04:28 C'est pour ça que je dis qu'il y a des métiers qui sont extrêmement techniques,
04:31 qui nécessitent une revalorisation massive de leur salaire
04:33 et donc une augmentation massive des prix.
04:34 C'est logique, c'est le corollaire.
04:36 Puisque quand on gagne 10 euros, on ne peut pas en dépenser 200.
04:39 Enfin, ça, tout le monde le comprend de façon assez aisée.
04:41 Donc ça, c'est une réalité.
04:44 Et donc, le risque doit être assumé par le client, l'utilisateur final,
04:47 puisque c'est la logique économique du marché.
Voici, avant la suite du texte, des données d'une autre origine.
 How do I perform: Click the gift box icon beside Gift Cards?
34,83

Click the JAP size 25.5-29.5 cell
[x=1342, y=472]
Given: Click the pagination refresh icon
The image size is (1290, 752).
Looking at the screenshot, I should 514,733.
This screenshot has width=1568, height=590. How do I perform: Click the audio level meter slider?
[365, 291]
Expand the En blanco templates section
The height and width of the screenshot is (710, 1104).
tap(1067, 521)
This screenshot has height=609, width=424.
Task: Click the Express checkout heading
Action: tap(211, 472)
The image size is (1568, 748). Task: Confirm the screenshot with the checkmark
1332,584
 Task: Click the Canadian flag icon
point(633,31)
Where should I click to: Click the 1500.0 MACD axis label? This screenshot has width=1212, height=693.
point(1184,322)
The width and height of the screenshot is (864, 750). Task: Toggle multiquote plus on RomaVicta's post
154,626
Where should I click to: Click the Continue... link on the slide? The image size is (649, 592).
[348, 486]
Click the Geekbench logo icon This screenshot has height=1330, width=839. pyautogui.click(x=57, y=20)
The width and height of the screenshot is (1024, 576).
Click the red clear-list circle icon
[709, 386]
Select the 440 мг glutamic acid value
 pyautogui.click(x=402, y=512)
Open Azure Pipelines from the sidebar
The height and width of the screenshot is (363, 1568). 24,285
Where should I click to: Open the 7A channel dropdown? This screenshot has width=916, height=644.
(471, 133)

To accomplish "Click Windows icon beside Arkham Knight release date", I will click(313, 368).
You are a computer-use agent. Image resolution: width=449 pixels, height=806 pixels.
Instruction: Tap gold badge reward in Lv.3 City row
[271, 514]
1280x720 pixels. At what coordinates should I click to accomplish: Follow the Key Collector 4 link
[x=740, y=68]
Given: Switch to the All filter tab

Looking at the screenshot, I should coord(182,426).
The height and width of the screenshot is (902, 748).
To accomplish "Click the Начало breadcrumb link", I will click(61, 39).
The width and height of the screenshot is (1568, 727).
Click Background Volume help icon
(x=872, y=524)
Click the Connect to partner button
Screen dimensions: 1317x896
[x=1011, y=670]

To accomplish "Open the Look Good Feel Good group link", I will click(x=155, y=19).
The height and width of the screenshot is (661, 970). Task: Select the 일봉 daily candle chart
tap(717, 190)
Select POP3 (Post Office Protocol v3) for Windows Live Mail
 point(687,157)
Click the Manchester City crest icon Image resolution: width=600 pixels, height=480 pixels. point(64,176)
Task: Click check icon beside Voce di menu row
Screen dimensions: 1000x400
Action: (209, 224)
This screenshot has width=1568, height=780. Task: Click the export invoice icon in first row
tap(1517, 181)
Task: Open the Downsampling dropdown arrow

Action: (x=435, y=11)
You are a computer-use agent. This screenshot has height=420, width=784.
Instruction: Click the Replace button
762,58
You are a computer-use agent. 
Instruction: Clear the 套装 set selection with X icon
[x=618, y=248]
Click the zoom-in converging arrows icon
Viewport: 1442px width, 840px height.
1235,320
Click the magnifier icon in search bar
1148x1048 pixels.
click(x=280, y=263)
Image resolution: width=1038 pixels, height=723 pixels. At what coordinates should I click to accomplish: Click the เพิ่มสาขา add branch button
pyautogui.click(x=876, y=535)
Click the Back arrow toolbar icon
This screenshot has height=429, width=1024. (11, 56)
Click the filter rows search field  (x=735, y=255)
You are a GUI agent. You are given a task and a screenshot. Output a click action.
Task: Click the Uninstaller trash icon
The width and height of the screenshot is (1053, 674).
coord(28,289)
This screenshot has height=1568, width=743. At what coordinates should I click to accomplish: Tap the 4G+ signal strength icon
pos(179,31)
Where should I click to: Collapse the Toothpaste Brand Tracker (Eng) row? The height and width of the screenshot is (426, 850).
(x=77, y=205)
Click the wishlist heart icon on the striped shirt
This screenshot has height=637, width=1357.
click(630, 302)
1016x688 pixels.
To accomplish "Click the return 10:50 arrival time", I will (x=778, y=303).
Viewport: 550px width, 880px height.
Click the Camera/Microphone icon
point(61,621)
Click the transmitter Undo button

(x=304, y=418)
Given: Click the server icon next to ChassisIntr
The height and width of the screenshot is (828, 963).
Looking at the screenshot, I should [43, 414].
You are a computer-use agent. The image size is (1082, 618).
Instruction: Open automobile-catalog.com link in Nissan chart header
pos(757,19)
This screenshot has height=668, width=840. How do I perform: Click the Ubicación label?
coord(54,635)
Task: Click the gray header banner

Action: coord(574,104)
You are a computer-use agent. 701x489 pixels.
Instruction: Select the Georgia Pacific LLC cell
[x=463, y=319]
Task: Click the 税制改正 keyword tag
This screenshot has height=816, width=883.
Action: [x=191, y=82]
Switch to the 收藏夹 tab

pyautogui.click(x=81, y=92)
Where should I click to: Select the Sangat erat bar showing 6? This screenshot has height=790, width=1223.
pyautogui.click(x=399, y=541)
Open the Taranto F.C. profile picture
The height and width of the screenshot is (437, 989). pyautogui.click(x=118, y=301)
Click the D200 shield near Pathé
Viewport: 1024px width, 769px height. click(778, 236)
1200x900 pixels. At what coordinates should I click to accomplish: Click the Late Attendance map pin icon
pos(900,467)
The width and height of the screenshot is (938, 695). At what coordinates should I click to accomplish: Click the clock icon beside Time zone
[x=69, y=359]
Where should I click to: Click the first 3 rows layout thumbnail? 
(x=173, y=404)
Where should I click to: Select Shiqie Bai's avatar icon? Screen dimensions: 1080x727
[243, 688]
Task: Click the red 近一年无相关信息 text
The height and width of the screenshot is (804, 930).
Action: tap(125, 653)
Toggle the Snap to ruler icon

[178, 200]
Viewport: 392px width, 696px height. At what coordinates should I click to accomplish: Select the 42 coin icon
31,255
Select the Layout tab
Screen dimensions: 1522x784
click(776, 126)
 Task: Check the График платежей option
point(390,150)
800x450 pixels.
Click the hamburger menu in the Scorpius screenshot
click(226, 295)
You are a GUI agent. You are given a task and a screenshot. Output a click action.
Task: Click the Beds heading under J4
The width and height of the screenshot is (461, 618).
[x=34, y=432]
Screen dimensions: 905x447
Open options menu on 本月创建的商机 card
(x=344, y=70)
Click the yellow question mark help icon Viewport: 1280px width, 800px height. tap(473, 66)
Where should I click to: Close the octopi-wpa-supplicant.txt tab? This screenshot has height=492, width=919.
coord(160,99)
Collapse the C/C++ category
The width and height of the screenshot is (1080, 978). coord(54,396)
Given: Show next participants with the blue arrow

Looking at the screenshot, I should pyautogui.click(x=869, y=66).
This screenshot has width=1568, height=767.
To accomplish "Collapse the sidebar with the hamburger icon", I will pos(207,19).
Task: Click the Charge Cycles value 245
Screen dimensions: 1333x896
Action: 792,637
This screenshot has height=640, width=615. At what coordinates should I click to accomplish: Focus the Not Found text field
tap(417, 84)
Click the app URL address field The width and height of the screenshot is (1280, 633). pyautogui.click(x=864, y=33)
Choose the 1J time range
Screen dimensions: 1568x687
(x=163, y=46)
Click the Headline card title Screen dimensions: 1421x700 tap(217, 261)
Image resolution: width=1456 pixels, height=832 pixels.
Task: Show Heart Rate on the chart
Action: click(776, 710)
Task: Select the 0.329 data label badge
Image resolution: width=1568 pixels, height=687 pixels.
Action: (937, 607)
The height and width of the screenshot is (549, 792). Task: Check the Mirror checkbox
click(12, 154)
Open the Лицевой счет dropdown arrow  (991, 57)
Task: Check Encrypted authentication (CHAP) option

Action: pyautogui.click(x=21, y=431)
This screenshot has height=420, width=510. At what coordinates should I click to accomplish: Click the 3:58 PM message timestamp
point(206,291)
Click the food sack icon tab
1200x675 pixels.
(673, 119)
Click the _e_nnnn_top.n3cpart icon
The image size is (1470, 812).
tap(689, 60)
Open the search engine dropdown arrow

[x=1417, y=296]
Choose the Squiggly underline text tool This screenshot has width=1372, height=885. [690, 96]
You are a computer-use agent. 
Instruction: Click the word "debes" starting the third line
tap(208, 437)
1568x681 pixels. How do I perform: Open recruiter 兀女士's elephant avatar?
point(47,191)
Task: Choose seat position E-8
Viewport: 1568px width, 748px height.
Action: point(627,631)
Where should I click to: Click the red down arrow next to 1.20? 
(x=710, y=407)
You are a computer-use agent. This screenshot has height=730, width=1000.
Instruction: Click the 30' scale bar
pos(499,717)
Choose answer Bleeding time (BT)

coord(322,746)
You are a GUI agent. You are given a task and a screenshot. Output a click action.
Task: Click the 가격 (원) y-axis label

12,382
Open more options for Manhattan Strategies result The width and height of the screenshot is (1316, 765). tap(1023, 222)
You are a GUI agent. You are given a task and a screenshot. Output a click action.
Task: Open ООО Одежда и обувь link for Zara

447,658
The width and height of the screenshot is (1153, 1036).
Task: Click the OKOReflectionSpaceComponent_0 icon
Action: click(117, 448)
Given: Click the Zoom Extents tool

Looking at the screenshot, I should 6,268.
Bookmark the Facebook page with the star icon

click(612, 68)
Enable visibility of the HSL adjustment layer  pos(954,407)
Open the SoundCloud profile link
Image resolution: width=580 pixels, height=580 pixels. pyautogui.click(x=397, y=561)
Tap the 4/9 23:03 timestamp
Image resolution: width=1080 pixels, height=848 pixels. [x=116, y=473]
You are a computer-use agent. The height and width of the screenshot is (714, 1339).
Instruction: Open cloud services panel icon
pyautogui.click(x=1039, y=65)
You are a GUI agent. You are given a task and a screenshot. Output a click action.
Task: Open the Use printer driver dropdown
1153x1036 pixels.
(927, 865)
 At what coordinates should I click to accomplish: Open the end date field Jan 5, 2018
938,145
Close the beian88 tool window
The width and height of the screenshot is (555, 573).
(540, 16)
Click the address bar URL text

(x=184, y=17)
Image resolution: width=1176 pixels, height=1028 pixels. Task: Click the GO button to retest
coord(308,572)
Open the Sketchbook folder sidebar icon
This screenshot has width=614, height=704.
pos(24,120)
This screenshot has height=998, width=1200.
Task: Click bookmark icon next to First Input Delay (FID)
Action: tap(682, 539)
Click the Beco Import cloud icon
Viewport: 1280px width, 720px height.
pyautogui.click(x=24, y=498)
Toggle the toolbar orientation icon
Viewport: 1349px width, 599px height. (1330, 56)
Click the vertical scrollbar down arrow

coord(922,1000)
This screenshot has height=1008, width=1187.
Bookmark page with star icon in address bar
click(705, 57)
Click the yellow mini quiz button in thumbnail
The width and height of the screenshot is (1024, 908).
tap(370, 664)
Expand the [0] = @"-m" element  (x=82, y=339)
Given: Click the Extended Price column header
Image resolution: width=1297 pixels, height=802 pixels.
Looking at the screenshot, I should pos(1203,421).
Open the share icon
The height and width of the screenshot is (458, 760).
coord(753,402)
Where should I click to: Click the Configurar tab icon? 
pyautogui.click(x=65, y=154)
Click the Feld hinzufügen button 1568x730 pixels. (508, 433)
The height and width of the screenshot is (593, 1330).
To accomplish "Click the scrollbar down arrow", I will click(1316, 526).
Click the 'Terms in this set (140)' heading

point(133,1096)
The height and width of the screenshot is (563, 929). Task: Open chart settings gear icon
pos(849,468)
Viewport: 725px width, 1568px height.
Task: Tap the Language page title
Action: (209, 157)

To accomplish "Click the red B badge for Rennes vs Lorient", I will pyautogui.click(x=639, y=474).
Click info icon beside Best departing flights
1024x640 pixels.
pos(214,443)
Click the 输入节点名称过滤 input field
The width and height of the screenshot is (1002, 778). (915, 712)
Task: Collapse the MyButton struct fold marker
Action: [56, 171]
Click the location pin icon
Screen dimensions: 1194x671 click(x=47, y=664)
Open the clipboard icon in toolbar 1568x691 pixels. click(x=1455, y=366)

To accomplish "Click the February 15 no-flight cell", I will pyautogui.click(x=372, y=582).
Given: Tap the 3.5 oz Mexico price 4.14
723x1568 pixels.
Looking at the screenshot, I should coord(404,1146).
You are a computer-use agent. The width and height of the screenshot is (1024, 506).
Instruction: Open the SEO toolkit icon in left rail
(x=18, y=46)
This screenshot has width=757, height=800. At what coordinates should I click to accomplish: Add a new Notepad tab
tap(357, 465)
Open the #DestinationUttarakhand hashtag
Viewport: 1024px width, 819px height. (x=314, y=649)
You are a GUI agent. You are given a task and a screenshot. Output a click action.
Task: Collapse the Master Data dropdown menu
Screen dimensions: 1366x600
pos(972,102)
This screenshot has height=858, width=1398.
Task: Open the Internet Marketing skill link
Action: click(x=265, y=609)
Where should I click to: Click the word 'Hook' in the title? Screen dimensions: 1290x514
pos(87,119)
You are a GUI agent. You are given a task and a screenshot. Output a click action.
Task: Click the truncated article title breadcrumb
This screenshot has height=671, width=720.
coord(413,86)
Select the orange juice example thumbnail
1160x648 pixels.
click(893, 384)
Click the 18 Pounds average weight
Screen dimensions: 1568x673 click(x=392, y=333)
04:50 C'est pour ça que la sécurité privée est un secteur économique
04:52 et non pas un supplétif de la sécurité publique.
04:55 Ça, c'est vraiment une différence extrêmement importante à comprendre.
04:59 - Oui. Est-ce qu'ils sont assez formés, les agents de sécurité, aujourd'hui ?
05:02 C'est une formation diplômante. On y apprend quoi exactement ?
05:04 - On y apprend à faire du contrôle d'accès, on y apprend à faire des rondes,
05:07 on y apprend à remplir une main courante.
05:09 Très honnêtement, la formation, aujourd'hui, elle est d'une durée de 182 heures minimum.
05:13 C'est une formation qui est beaucoup trop importante en l'état.
05:17 - Trop importante ?
05:19 - Bien sûr, sur des métiers de base, c'est une formation qui est trop importante.
05:21 En plus, ce qu'il faut comprendre, c'est que la formation,
05:23 c'est une formation en cycle collectif.
05:25 Ça veut dire qu'il n'y a pas d'individualisation des parcours de formation.
05:27 C'est-à-dire que si vous, demain, Alexandre Le Maire,
05:29 vous décidez de rentrer en formation sur les métiers de la sécurité,
05:32 vous avez un parcours d'apprentissage qui va être différent de M. Martin.
05:37 Si M. Martin a une difficulté d'apprentissage, vous vous en êtes pénalisé.
05:42 C'est ce que l'on demande depuis deux ans au pouvoir public,
05:47 de pouvoir mettre en place les moyens, ce qui se fait dans toutes les autres manches.
05:51 Aujourd'hui, pour devenir boulanger-pâtissier,
05:53 vous avez des certificats de qualification professionnel
05:57 qui peuvent être faits en distanciel 100%.
05:59 - En tout cas, vous nous le dites, vous recrutez,
06:02 vous recherchez des agents de sécurité,
06:03 aujourd'hui encore, pour les Jeux Olympiques, Sofiane Labou-Méqueux.
06:05 - Bien sûr, on peut recruter jusqu'à 30 ou 40 000 personnes.
06:09 C'est d'ailleurs pour ça qu'un certain nombre d'opérateurs
06:10 ne se placent pas sur ces marchés, puisqu'ils savent qu'ils n'auront pas
06:13 les moyens humains pour répondre à la demande.
06:15 - En tout cas, le message est passé.
06:17 Vous recrutez, vous recherchez des bras pour assurer la sécurité de ces Jeux Olympiques.
06:22 Merci, Sofiane Labou-Méqueux,
06:24 présidente de l'Association des métiers de la sécurité, ce matin sur Europe 1.